**EXERCISE DETAILS**. Exactly as they appear below, repeat the lines from the one with "The width and height of the screenshot is (868, 428)." through the one with "Given: Switch to the Import tab", and no others.

**RECORDS SHOWN**.
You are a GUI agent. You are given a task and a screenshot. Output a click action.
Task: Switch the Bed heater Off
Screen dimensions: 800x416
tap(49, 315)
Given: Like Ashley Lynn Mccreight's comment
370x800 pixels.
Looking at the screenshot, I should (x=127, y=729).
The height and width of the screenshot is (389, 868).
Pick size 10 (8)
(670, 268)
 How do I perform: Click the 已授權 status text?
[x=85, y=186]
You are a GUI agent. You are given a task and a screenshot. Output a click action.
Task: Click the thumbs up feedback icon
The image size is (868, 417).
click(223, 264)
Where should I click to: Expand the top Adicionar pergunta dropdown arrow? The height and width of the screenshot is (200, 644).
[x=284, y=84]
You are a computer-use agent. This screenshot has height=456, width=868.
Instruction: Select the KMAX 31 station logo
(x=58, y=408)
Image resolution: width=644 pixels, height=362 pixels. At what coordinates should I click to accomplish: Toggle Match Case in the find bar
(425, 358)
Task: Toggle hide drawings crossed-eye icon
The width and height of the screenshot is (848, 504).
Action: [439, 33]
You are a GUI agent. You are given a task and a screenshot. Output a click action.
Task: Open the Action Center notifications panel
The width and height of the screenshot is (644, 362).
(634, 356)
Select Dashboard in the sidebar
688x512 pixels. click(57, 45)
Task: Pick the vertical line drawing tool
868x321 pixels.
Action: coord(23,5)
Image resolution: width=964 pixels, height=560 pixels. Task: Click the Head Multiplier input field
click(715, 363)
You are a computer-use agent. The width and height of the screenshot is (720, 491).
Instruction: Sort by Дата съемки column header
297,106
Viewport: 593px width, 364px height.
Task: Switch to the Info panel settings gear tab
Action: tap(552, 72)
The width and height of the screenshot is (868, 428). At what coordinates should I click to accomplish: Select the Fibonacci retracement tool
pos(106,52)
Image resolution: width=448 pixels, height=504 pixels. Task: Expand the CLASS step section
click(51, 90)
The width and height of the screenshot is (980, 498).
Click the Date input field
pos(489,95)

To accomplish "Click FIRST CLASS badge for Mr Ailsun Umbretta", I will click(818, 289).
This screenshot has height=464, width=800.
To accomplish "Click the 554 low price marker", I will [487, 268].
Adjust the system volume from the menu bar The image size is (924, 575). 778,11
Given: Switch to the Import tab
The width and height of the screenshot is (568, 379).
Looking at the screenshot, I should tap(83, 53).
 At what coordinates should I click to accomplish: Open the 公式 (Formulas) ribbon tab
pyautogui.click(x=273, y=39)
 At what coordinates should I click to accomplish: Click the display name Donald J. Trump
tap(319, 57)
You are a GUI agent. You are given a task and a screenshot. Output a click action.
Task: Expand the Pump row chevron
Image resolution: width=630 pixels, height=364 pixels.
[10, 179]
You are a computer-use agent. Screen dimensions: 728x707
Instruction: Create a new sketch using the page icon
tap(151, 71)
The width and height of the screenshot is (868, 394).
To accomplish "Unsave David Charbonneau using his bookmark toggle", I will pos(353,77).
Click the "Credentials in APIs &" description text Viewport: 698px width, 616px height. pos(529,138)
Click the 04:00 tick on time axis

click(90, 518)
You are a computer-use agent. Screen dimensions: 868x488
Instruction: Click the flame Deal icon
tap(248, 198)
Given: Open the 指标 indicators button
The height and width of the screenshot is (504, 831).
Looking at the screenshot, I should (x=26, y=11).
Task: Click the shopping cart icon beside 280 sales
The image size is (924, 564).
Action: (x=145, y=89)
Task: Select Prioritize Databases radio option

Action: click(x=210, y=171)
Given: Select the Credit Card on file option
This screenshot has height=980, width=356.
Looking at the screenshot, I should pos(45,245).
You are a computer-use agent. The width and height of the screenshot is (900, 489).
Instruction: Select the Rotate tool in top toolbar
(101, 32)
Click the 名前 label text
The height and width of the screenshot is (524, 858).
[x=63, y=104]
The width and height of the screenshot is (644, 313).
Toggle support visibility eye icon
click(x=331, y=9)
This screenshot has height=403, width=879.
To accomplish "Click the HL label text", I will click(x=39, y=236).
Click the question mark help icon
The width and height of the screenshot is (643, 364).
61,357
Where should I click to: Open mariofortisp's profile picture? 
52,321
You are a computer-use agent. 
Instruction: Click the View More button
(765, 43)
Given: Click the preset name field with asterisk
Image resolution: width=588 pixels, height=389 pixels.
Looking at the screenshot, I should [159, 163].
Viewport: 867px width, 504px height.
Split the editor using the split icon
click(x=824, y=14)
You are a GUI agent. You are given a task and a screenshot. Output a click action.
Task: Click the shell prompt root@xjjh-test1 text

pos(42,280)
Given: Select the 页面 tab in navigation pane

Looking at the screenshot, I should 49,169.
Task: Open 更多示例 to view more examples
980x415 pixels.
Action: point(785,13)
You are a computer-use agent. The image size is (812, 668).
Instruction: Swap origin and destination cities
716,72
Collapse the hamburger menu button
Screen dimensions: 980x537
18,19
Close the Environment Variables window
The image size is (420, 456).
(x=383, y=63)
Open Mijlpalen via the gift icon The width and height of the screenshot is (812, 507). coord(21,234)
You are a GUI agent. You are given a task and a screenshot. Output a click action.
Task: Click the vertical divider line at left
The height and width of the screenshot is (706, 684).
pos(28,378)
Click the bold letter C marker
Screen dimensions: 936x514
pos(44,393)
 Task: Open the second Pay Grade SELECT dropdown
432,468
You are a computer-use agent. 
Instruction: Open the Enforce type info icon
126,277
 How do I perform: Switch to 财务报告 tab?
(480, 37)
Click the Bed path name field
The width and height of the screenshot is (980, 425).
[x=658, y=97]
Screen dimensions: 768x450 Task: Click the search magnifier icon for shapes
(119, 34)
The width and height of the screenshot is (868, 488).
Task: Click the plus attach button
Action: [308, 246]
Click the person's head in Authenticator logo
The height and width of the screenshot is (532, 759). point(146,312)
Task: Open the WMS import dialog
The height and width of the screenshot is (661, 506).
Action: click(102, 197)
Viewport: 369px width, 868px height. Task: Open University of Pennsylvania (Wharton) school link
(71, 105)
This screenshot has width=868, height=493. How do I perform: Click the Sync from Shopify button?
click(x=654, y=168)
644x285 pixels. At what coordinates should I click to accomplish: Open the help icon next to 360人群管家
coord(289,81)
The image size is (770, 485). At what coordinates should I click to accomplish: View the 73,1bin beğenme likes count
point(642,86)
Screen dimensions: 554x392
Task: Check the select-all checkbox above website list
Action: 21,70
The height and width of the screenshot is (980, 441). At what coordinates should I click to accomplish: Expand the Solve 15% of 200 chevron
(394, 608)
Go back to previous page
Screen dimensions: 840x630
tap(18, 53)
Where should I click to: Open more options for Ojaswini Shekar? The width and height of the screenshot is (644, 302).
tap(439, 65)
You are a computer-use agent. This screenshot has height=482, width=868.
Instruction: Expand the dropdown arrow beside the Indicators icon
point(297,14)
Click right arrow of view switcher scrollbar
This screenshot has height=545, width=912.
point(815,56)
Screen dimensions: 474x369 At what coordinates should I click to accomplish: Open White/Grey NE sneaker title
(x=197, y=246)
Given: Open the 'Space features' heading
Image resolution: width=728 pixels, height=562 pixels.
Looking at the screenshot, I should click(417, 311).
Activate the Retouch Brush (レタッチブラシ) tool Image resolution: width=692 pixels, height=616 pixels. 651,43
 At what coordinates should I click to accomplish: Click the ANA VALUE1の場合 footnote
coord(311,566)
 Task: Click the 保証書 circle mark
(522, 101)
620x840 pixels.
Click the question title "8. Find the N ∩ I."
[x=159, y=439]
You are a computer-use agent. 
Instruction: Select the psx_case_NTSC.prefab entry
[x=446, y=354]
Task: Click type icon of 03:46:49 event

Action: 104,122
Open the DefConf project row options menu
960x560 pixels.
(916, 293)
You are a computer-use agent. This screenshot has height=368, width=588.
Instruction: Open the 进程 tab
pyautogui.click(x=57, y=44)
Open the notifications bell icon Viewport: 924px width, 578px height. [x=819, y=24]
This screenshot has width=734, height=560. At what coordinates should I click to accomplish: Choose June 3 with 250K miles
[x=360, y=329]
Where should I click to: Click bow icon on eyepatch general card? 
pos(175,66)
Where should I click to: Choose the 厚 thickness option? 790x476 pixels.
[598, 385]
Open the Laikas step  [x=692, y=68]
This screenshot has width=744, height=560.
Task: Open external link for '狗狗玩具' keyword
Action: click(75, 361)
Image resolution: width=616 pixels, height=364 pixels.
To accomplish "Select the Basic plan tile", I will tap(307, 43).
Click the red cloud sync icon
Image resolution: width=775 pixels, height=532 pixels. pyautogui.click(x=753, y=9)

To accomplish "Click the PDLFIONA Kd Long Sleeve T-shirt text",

**ANSWER SPACE**.
The width and height of the screenshot is (868, 428). At what coordinates should I click to accomplish: Select the Fibonacci retracement tool
pos(106,52)
Image resolution: width=448 pixels, height=504 pixels. Task: Expand the CLASS step section
click(51, 90)
The width and height of the screenshot is (980, 498).
Click the Date input field
pos(489,95)

To accomplish "Click FIRST CLASS badge for Mr Ailsun Umbretta", I will click(818, 289).
This screenshot has height=464, width=800.
To accomplish "Click the 554 low price marker", I will [487, 268].
Adjust the system volume from the menu bar The image size is (924, 575). 778,11
Given: Switch to the Import tab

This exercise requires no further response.